Случалось также, что семинарист просто не выдерживал оказываемого на него давления и либо сбегал из семинарии, либо вообще сводил счеты с жизнью. Случай самоубийства семинариста описан Шадриным. Неожиданно, на второй неделе Великого поста, застрелился студент четвертого класса Голубковский. Прежде всего переполошилась инспекция: "Вдруг скажут, что она не досмотрела, она допустила; скажут - это непорядок - и еще крупный... брошена тень на все заведение, а тени инспекция боялась пуще ада кромешного". Самоубийство студента взволновало не только семинарию, но и весь город. Никто, однако, не мог понять, в чем причина его смерти: он не оставил в объяснение своего поступка "ни писем, ни бумаг, ни обычных предшествующих событию намеков"26.

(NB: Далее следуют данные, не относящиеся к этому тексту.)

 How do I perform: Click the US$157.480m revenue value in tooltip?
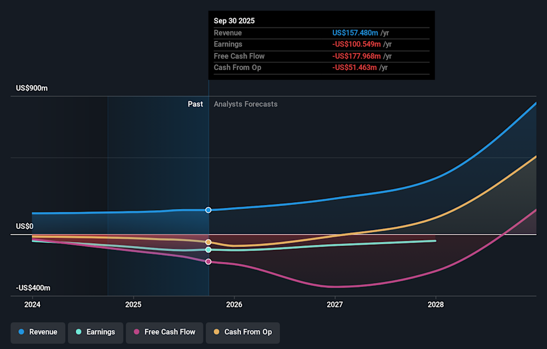[356, 33]
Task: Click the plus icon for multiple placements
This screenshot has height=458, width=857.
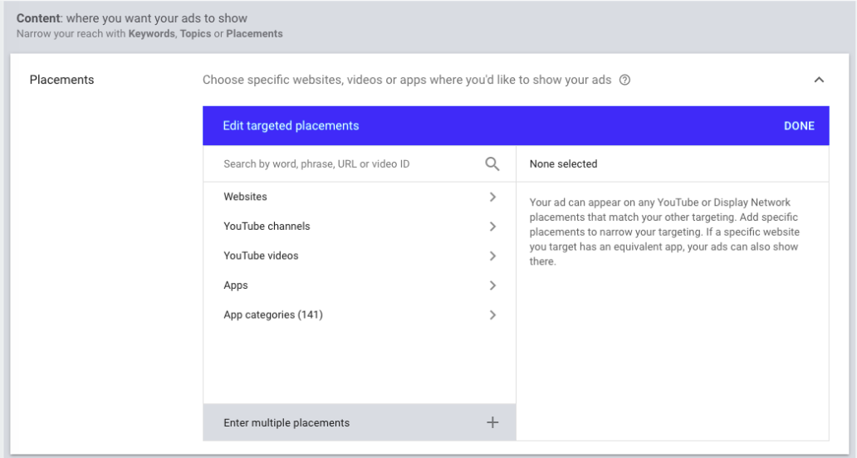Action: tap(492, 422)
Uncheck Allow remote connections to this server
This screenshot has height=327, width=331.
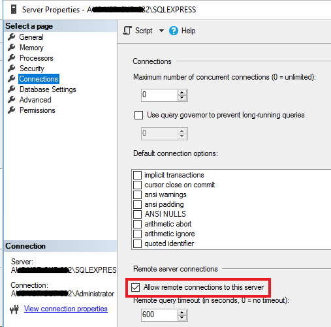tap(135, 287)
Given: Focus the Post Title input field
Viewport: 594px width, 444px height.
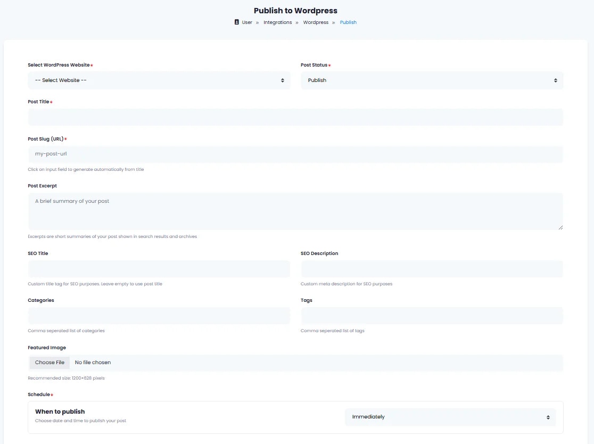Looking at the screenshot, I should 295,117.
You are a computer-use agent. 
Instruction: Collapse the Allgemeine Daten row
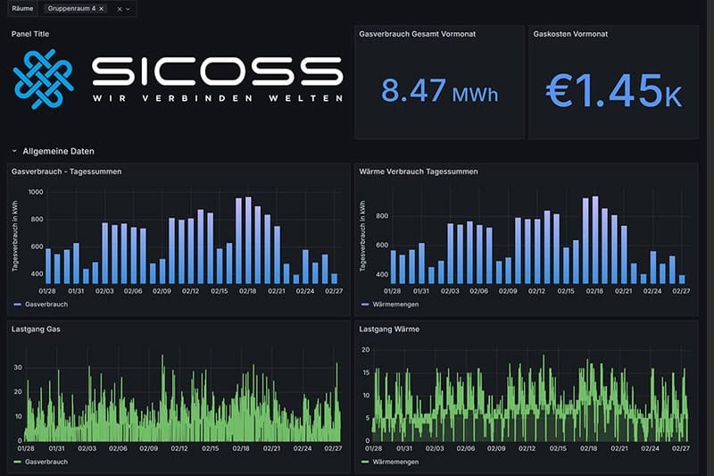tap(14, 152)
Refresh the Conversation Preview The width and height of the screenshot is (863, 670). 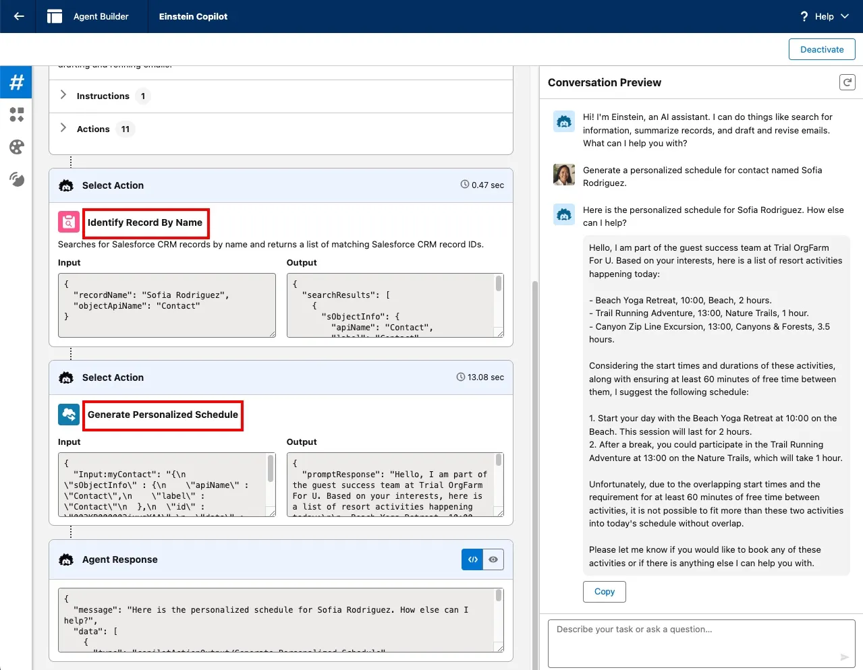847,82
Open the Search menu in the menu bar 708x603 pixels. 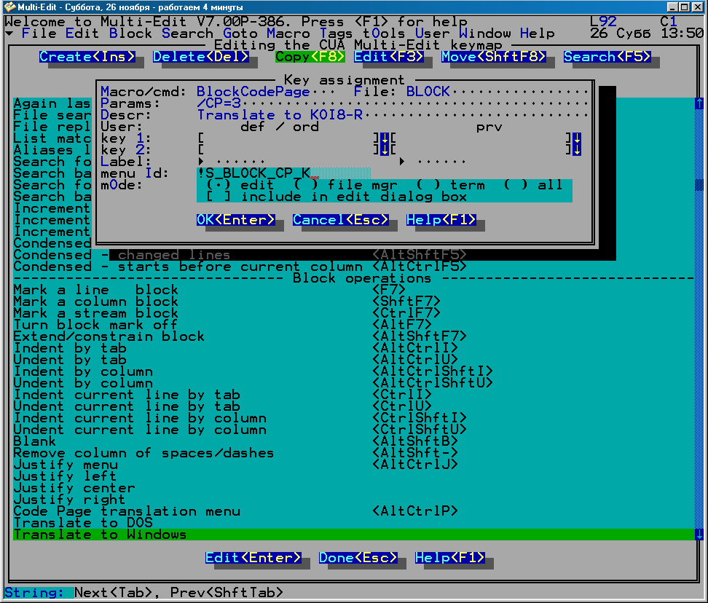click(x=187, y=34)
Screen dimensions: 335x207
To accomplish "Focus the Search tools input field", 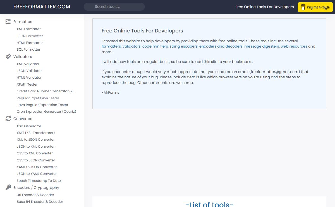I will (114, 7).
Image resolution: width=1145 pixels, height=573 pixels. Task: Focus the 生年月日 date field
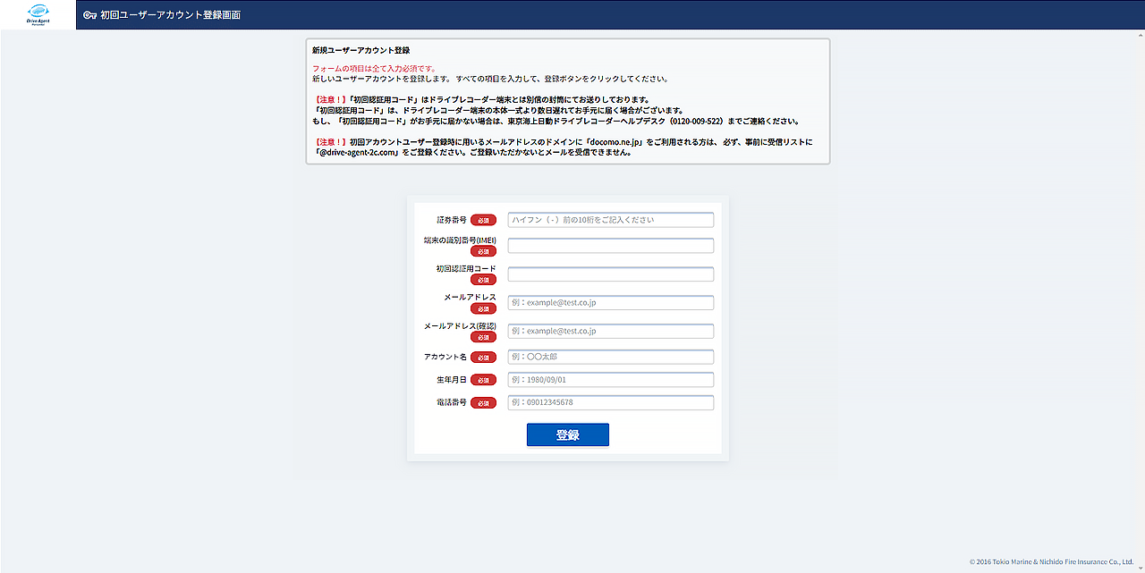pyautogui.click(x=610, y=380)
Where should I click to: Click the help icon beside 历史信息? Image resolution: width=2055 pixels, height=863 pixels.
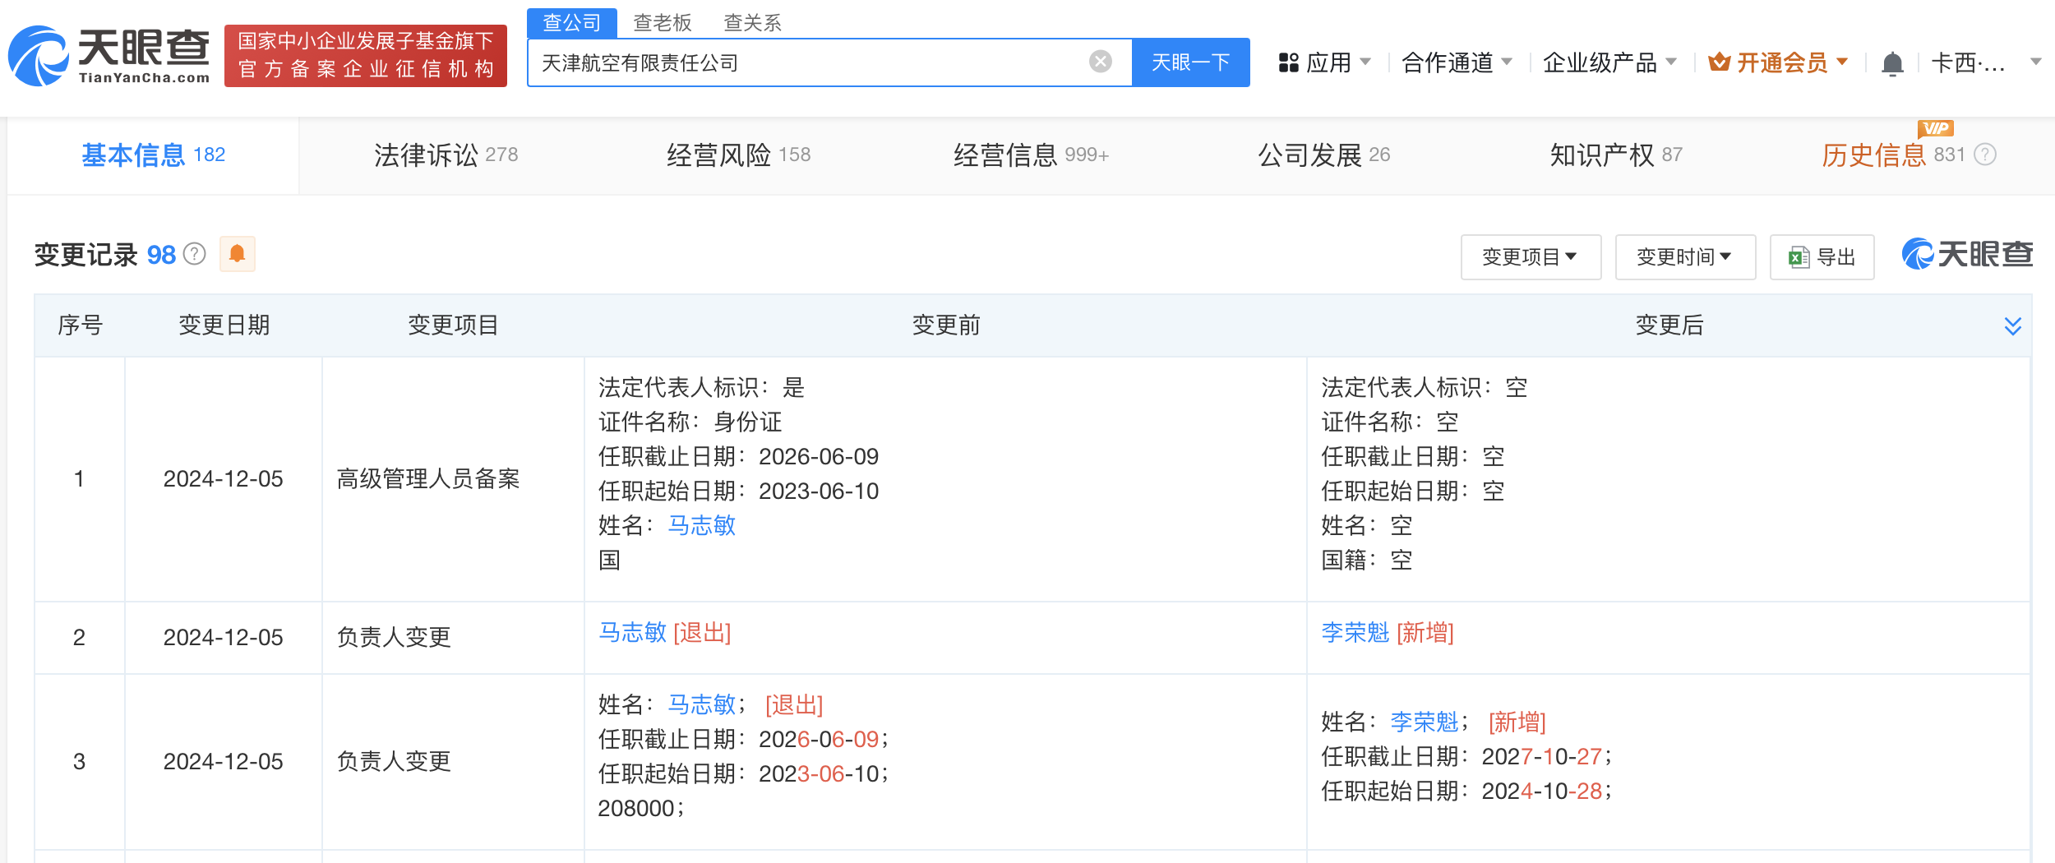click(x=1985, y=155)
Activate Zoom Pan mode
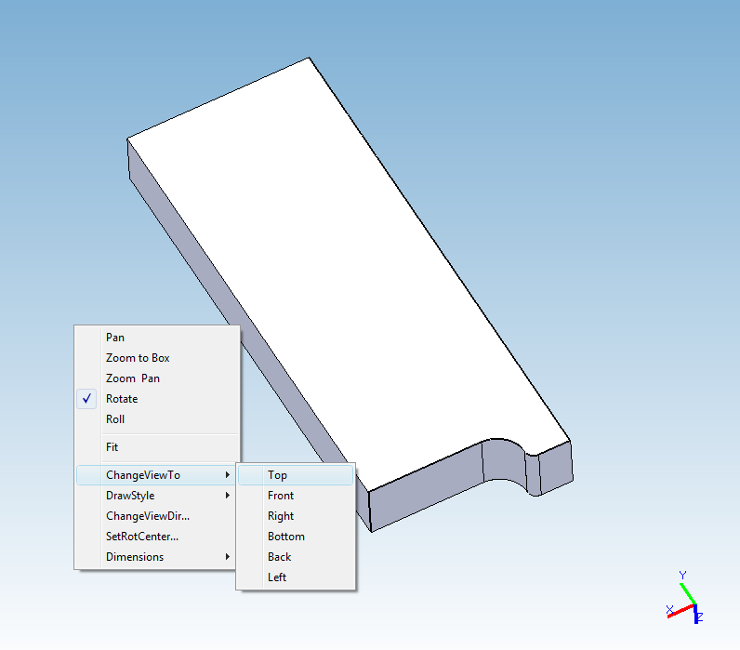The height and width of the screenshot is (650, 740). pos(133,378)
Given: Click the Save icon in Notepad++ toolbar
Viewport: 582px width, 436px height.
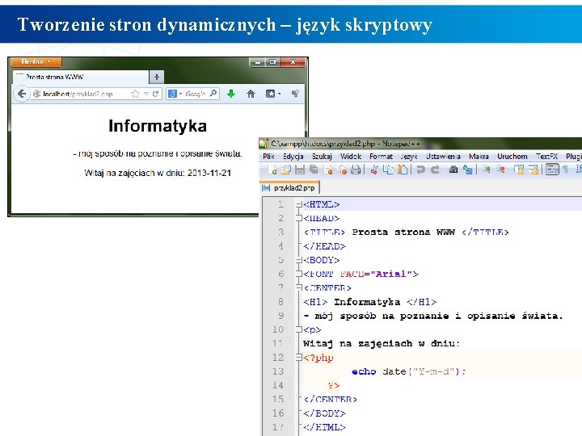Looking at the screenshot, I should click(x=300, y=170).
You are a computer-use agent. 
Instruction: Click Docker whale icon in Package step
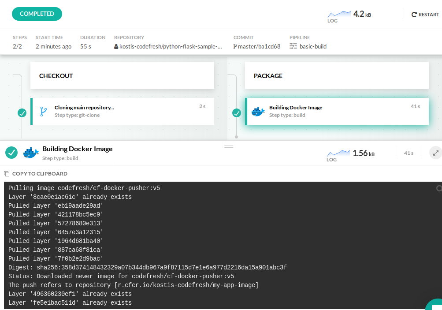pyautogui.click(x=258, y=112)
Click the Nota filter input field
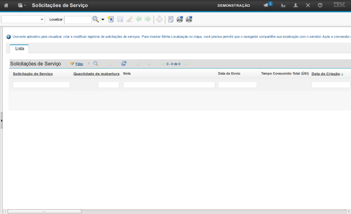 click(169, 85)
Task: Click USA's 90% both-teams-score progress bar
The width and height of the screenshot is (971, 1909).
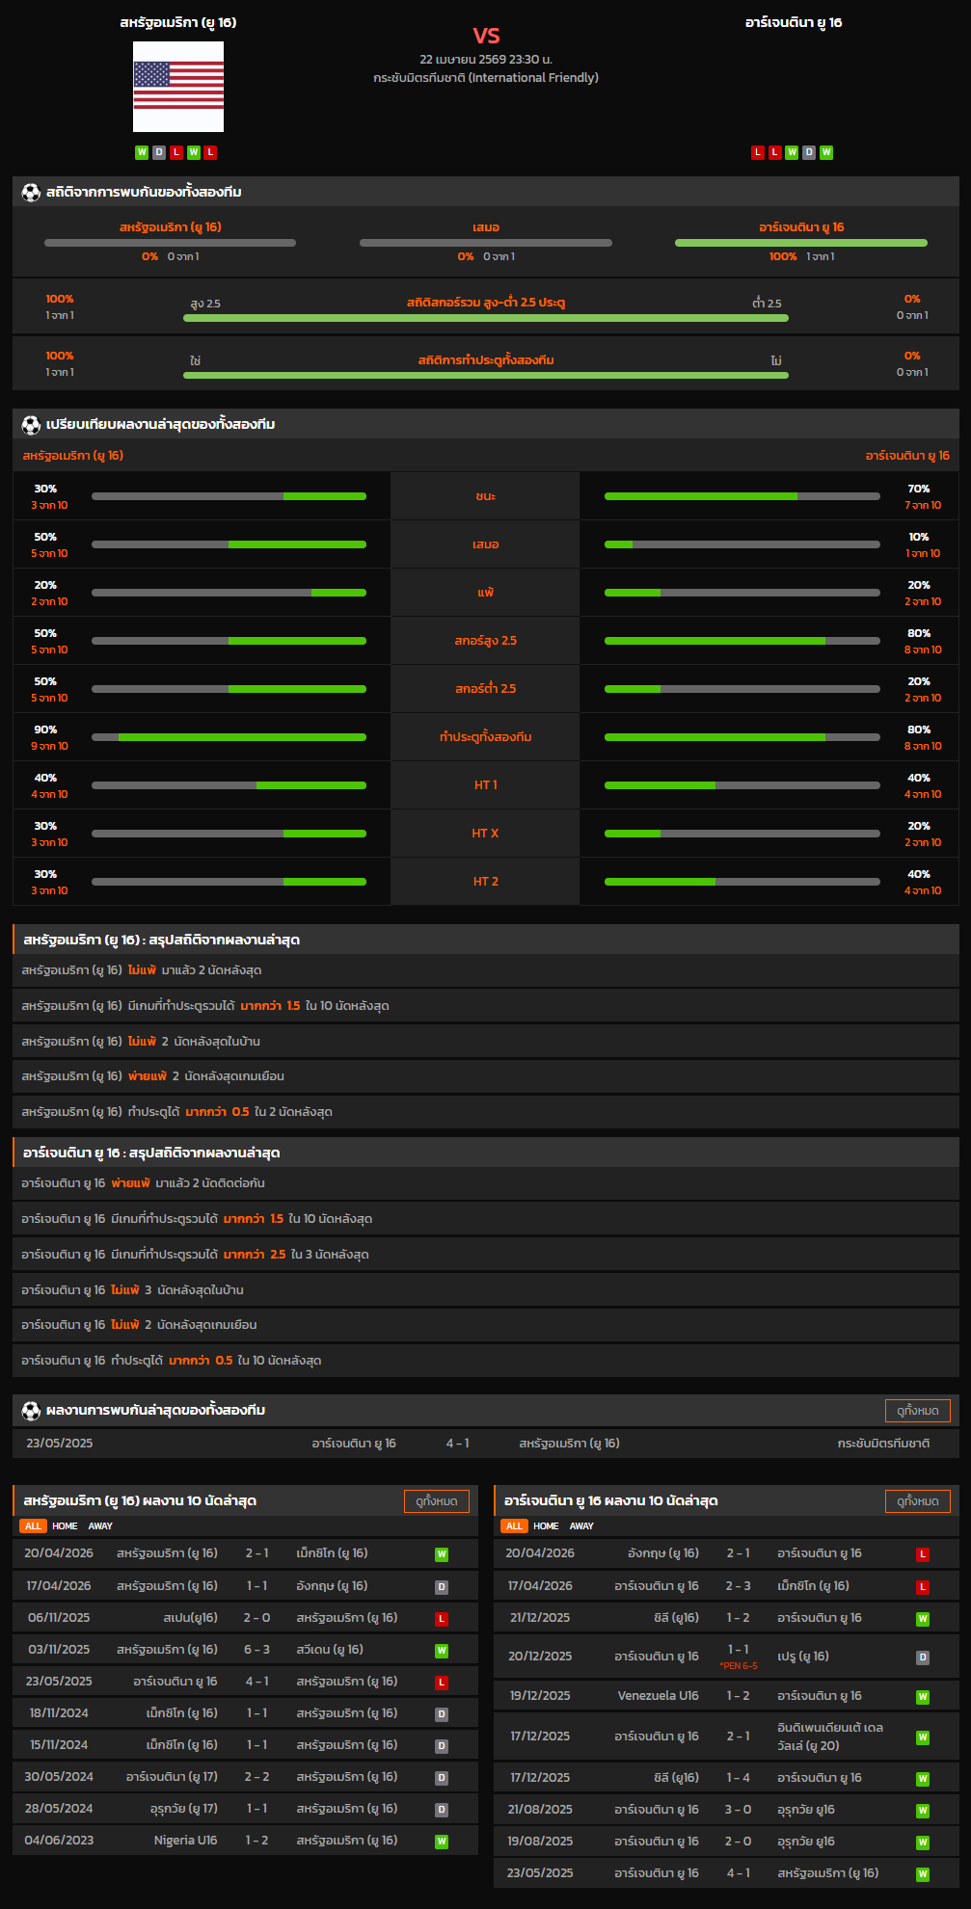Action: 229,737
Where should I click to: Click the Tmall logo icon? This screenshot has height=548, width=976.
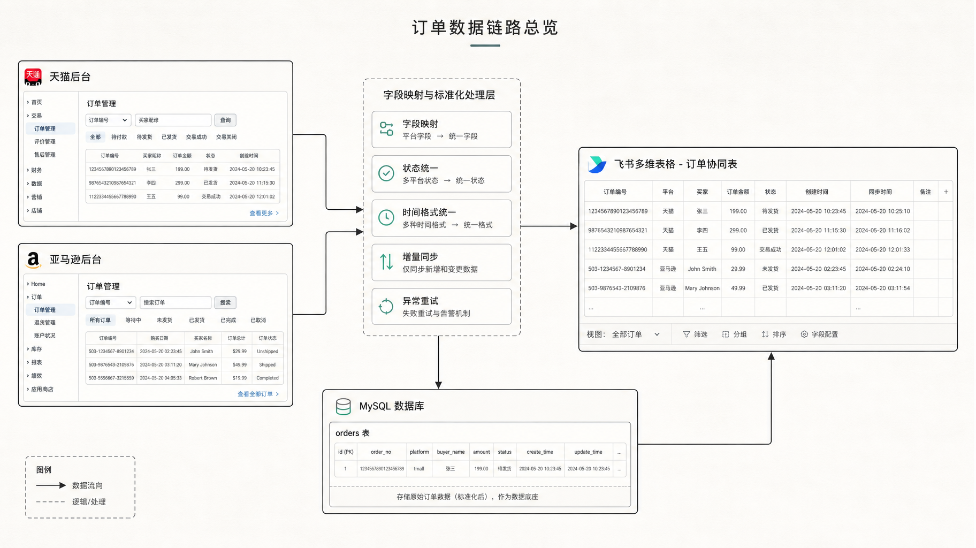(x=33, y=77)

Дело, впрочем, быстро прояснилось, но только для учащихся: инспекция так и не узнала истинных причин смерти студента. Незадолго до самоубийства он написал письмо одному своему другу, ранее отчисленному из семинарии за обличение ректора в конкубинате. В письме Голубковский жаловался "на пустоту жизни, на бесцельность ее, на сомнения, которые обуревают его и скоро, наверное приведут к полному отрицанию и Бога, и смысла жизни". В адрес семинарского начальства погибший по собственной воле семинарист бросает горькие обвинения:
"Зачем жить? - как бы спрашивал он товарища, - когда впереди то же, что и сейчас, и еще худшее, более позорное, глупое? И ужели стоит жить, мучиться, бороться только для того, чтобы под конец опошлиться, как и все, любить деньги и это жалкое благополучие, которое так дорого всем, не исключая и моих родителей?! Если бы не боязнь нанести им смертельную рану, я бы, кажется, давно уже прервал свою жизнь... Все твердят о вере, о Боге... а как живут? Ведь ты знаешь наших семинарских воспитателей, этих людей, уже отрекшихся от мира... они монахи... Ректор наш, что он за человек?.. Ты-то, конечно, знаешь, потому что за это знание улетел из семинарии. Твои обличения не достигли цели, - конкубинат существует. А и остальные помельче тоже далеко не исполняют монашеского устава... Впрочем, об этом говорить нечего. Все известно. Только больно, когда эти господа грязными устами говорят о Боге и, возвед очи горе, призывают всех к подвигам и покаянию. И удивляюсь я: зачем это монахов пускают в семинарию, зачем им поручают воспитание людей, совсем не предназначенных для монашества?" К сожалению, это письмо было известно лишь ученикам и едва ли дошло до сведения семинарского начальства. Впрочем, начальство, если бы письмо и дошло до него, не приняло бы его на свой счет и изо всего этого вывело бы лишь одно заключение о безбожии и развращенности писавшего27. |
В письме семинариста-самоубийцы затронута проблема, которая активно обсуждалась в начале XX века: проблема монашеского присутствия в духовном учебном заведении. Начиная с XVIII века, когда власть в духовных школах полностью перешла в руки ученых монахов, их преимущественное положение практически никем не оспаривалось. Уставом 1869 года гегемония монашества в руководстве духовными школами была, правда, несколько поколеблена, но устав 1884 года восстановил ее в полном объеме, в каковом она и просуществовала вплоть до революции 1917 года. Монашеское присутствие в духовной школе, безусловно, имело свои положительные черты. Монахи могли целиком посвятить себя воспитанию учащегося юношества, отдать все силы церковной науке, посвятить все свое время воспитанникам. В то же время далеко не все монахи могли войти в положение молодого человека, находящегося на пороге зрелости, мучительно ищущего свой путь, нередко терзаемого любовной страстью и стремящегося овладеть сердцем любимой девушки. Проблематика любви и брака вообще должна была оставаться чуждой монаху, и студенту не приходилось рассчитывать на сочувствие в этих вопросах со стороны инспекции и администрации духовной школы, почти сплошь состоящих из монашествующих.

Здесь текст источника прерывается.